Medical support at great risk during crises

Regular medical care quickly becomes very precarious during a crisis, due to the lack of both financial and staffing resources. This was visible worldwide during the Covid-19 pandemic. And as Isabel Yordi Aguirre, Officer for the Gender and Health programme at WHO, explained in an interview in May with WIRED magazine, the war in Ukraine is, like any other war, also a crisis of reproductive health – for millions of people. So it is essential to enable contraception, safe pregnancy termination and other related services to the women who stayed in Ukraine and those who fled.

Example Poland: Discriminatory, fear-laden prosecutions

In Poland, one of Ukraine’s neighbours, pregnancy terminations have become almost completely forbidden since the further tightening up of abortion law in 2020. Even pregnant women who fled to Poland after suffering trauma and rape in their home country have to satisfy strict bureaucratic requirements before being allowed a legal abortion.
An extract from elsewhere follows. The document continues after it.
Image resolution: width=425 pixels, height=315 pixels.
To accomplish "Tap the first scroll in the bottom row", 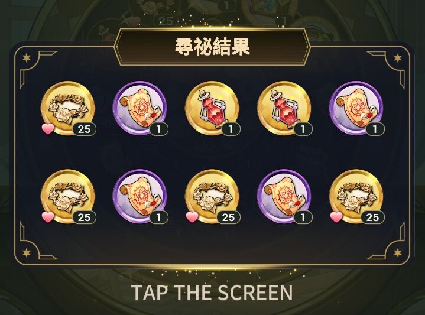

In practice, these requirements frequently cannot be fulfilled or it is simply impossible to find medical personnel willing to carry out the abortion for fear of breaking the law.

“Abortions are generally not even possible for women who are raped during the war and become pregnant as a consequence. This is not only because of the lack of medical possibilities in war or post-war regions, but mainly because abortions are forbidden by the provisions of international funders or restrictive laws and interpretations of faith. As an international women’s rights organisation we demand that women be allowed to freely decide whether and when they become pregnant and how many children they want to give birth to.”
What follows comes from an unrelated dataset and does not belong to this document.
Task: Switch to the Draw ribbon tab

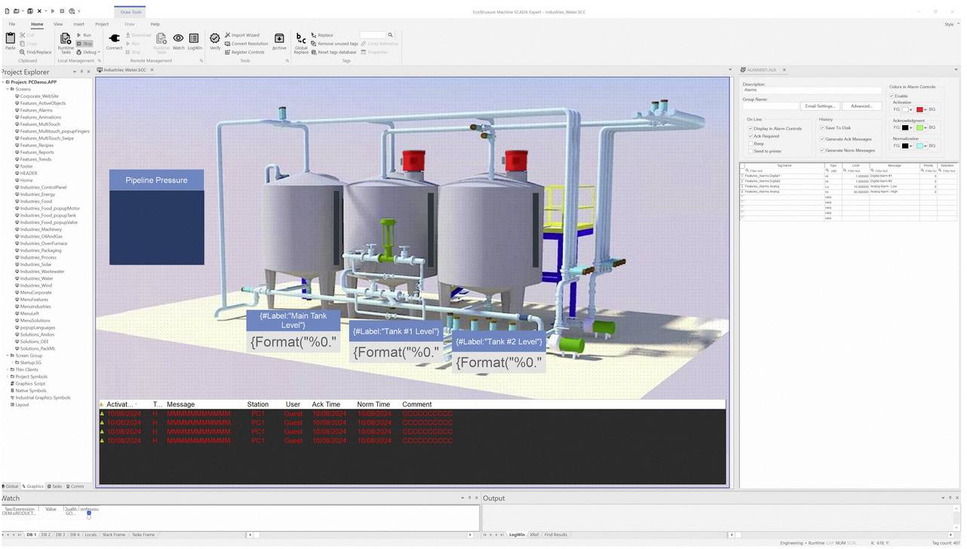Action: [129, 23]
Jessica Mosbahi, Advocacy and Human Rights Officer at medica mondiale

Background: Reproductive self-determination – A fiercely contested human right

Sexual, physical and reproductive rights of self-determination are being ignored in many countries of the world. In many places, people who want to assert these universal human rights, which include the right to abortion, are being met with persecution and punishment. In 2021, some 1.2 billion women and girls aged between 15 and 49, according to a current UN report, are living in regions and countries where their access to safe abortion is being restricted.

Even women in Germany who consider a pregnancy termination are still being criminalised. Recently, new restrictions were put in place on the rights of women to physical self-determination in the USA, Poland and Hungary. In those countries, significant practical obstacles are now in place, making abortions available only at great risk or illegally. This violates multiple human rights:

“Inaccessibility of quality abortion care risks violating a range of human rights of women and girls, including the right to life; the right to the highest attainable standard of physical and mental health; (...) and the right to be free from torture, cruel, inhuman and degrading treatment and punishment.”

World Health Organisation (WHO) 2021

Criminalisation of pregnancy termination poses a risk to the health and life of women

In many countries, the criminalisation of pregnancy terminations has been justified as supposedly being a protection for the so-called unborn life. From a feminist perspective, however, it is actually much more an attempt to exert more control over female bodies. In fact, the purported argumentation has no scientific basis and is contradicted by, for example, the fact demonstrated in a WHO study from 2017 that the number of abortions does not decrease, or decreases only slightly, when they are criminalised. The consequence is actually just an increase in the proportion of unsafely performed abortions, with a significant risk to the pregnant women:

“Restricting access to abortions does not reduce the number of abortions.”

WHO und Guttmacher Institute (2017)

According to WHO, the criminal prosecution of pregnancy terminations leads to abortions being carried out by unsafe or outdated methods such as “sharp curettage”. The complications from unsafe abortions include incomplete abortion, haemorrhage, injuries and infections. Estimates suggest an estimated 25 million unsafe abortions occur each year that endanger the health and life of the pregnant women. WHO reports that unsafe pregnancy terminations are among the most frequent cause of death for pregnant women and girls.